*Stored rows*
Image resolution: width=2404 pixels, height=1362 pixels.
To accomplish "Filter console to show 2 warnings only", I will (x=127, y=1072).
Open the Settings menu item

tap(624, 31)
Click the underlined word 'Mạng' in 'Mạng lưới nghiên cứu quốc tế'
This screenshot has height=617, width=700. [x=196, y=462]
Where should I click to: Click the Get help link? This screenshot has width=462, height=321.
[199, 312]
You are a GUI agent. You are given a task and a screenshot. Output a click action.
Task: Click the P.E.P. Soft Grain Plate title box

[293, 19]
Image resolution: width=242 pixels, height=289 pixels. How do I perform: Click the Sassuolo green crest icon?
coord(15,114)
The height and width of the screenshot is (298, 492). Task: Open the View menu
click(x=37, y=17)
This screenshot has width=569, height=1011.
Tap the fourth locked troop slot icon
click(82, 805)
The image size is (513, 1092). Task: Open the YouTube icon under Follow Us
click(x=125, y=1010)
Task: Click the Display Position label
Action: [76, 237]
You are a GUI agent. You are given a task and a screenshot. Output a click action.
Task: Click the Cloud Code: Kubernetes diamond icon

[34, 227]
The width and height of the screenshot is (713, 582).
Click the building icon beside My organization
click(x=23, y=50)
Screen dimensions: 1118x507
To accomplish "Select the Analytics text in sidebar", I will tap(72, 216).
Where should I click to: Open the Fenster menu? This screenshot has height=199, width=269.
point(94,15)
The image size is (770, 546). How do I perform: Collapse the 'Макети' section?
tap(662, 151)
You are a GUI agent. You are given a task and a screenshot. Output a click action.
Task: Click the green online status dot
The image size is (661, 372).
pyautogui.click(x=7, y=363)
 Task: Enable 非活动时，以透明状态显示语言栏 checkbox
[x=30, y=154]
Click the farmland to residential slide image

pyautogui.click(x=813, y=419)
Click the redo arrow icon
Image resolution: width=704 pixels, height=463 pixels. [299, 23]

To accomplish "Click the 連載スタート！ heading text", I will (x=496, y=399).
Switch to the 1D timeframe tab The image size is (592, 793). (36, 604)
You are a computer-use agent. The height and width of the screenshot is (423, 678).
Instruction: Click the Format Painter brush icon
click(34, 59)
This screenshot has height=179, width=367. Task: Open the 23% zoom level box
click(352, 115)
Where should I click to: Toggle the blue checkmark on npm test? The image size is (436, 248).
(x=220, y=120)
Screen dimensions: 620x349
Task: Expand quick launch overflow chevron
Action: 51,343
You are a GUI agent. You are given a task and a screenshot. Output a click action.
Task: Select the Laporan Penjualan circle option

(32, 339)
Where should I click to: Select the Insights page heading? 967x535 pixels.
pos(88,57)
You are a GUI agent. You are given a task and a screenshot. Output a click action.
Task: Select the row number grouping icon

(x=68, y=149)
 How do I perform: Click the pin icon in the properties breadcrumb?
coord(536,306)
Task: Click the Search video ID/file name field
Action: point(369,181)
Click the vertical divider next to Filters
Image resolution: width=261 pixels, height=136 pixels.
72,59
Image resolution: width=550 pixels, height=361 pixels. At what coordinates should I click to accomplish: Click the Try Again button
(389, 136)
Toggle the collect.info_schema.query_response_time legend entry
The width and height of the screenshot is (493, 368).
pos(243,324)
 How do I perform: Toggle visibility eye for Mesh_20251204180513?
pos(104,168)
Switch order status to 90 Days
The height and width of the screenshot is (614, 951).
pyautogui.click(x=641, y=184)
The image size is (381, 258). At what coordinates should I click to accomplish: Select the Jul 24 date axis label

*Job*
Retype the entries from the line containing "Click the redo arrow icon" through the line containing "pos(243,324)", both included, with each line unchanged.

*Result*
Click the redo arrow icon
Image resolution: width=704 pixels, height=463 pixels. [299, 23]

To accomplish "Click the 連載スタート！ heading text", I will (x=496, y=399).
Switch to the 1D timeframe tab The image size is (592, 793). (36, 604)
You are a computer-use agent. The height and width of the screenshot is (423, 678).
Instruction: Click the Format Painter brush icon
click(34, 59)
This screenshot has height=179, width=367. Task: Open the 23% zoom level box
click(352, 115)
Where should I click to: Toggle the blue checkmark on npm test? The image size is (436, 248).
(x=220, y=120)
Screen dimensions: 620x349
Task: Expand quick launch overflow chevron
Action: 51,343
You are a GUI agent. You are given a task and a screenshot. Output a click action.
Task: Select the Laporan Penjualan circle option

(32, 339)
Where should I click to: Select the Insights page heading? 967x535 pixels.
pos(88,57)
You are a GUI agent. You are given a task and a screenshot. Output a click action.
Task: Select the row number grouping icon

(x=68, y=149)
 How do I perform: Click the pin icon in the properties breadcrumb?
coord(536,306)
Task: Click the Search video ID/file name field
Action: point(369,181)
Click the vertical divider next to Filters
Image resolution: width=261 pixels, height=136 pixels.
72,59
Image resolution: width=550 pixels, height=361 pixels. At what coordinates should I click to accomplish: Click the Try Again button
(389, 136)
Toggle the collect.info_schema.query_response_time legend entry
The width and height of the screenshot is (493, 368).
pos(243,324)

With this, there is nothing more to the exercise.